La loi anti-proxénétisme
Le proxénétisme est interdit par une loi de 1946.
Tu te dis sûrement : c’est une bonne chose ! Et je te comprends. Il paraît logique, et humain, d’interdire l’exploitation des Tds. Moi-même, je suis d’accord avec cela. Sauf que le proxénétisme tel que l’entend l’État français, n’a rien à voir avec ce que la majorité des gens s’imaginent. Le proxénète, dans l’imaginaire collectif, c’est le sale type qui exploite des femmes, les forcent à se prostituer et récupère la moitié voire la totalité de ses gains. Ça on est d’accord, c’est à combattre ! Sauf qu’en fait, ces situations-là relèvent de l’exploitation ou de l’esclavagisme, qui sont déjà punies par d’autres lois.
En France, est considérée comme proxénète, TOUTE personne qui incite, aide, soutient ou permet le travail du sexe. Ce qui veut dire, dans les faits :
- qu’un compagnon de Tds qui souhaite l’accompagner à ses rendez-vous pour qu’elle soit en sécurité, même s’il ne lui vole pas son argent, est un proxénète et peut être condamné
- que si je donne des conseils à une personne qui souhaite se lancer, je suis une proxénète
- que le propriétaire d’une locatrice qui reçoit des clients chez elle, est proxénète et est dans l’OBLIGATION de l’expulser à partir du moment où il en a connaissance
- que toute personne de l’entourage qui profite des revenus d’une Tds est proxénète, par exemple ses enfants à leur majorité, ses ami·e·s si elle les soutient financièrement, son amoureux si elle lui paie des restaus…
Une situation ubuesque
L’acte d’acheter est clairement illégal. Mais finalement peu puni. La loi est plus dissuasive que réellement punitive, et a finalement comme effet de rendre la vie compliquée à moi et surtout à mes collègues dans la rue.

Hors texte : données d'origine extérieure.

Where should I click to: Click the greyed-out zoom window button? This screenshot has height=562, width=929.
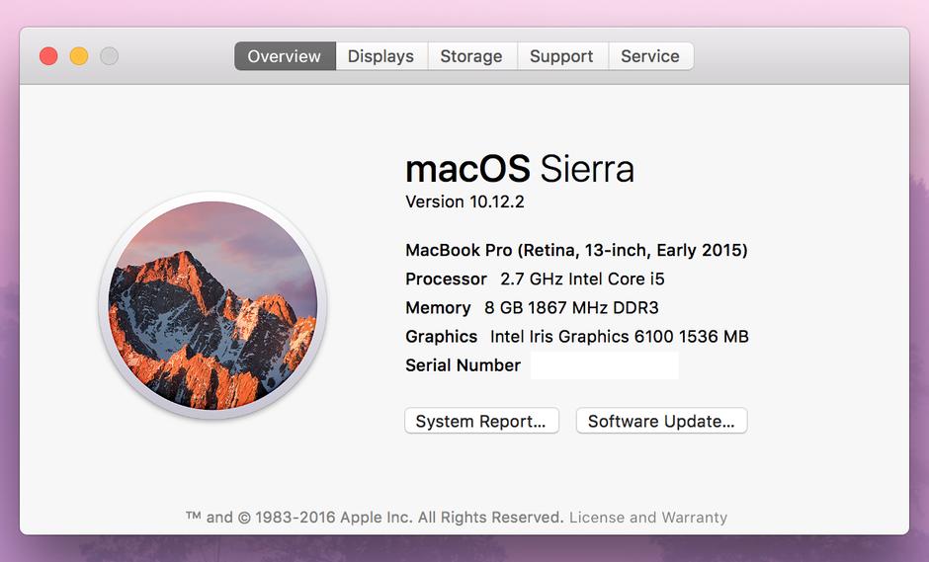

Cependant, vendre des services sexuels reste légal, et nous avons l’obligation de nous déclarer à l’urssaf. Les occasionnelles ne sont pas forcément déclarées mais les autres sont souvent installées en micro-entreprise.
En échange des cotisations sociales et des impôts que nous payons à l’État, nous n’avons pas de droits et nous risquons les discriminations en permanence, ce qui pousse au mensonge et à la clandestinité. Ça s’appelle Paie et tais-toi !
Par ailleurs, cette loi était sensée proposer des parcours de sortie aux victimes de la traite. Dans les faits, peu de personnes en ont bénéficié, et les conditions pour y accéder sont drastiques : arrêter toute prostitution (donc plus de revenus) et dénoncer son proxénète. Tout ça pour avoir droit à 443€ par mois… et en plus ce parcours de sortie pourrait exister sans pour autant rendre nos vies encore plus compliquées qu’elles ne le sont.
Résumé de la situation
En tant que client, si tu t’adresses à une escort sur internet, le risque d’être verbalisé est proche de 0. Dans la rue, le risque n’est pas nul, mais pour info il y a eu 1500 clients verbalisés par an depuis 2016, ce qui est ridiculement bas.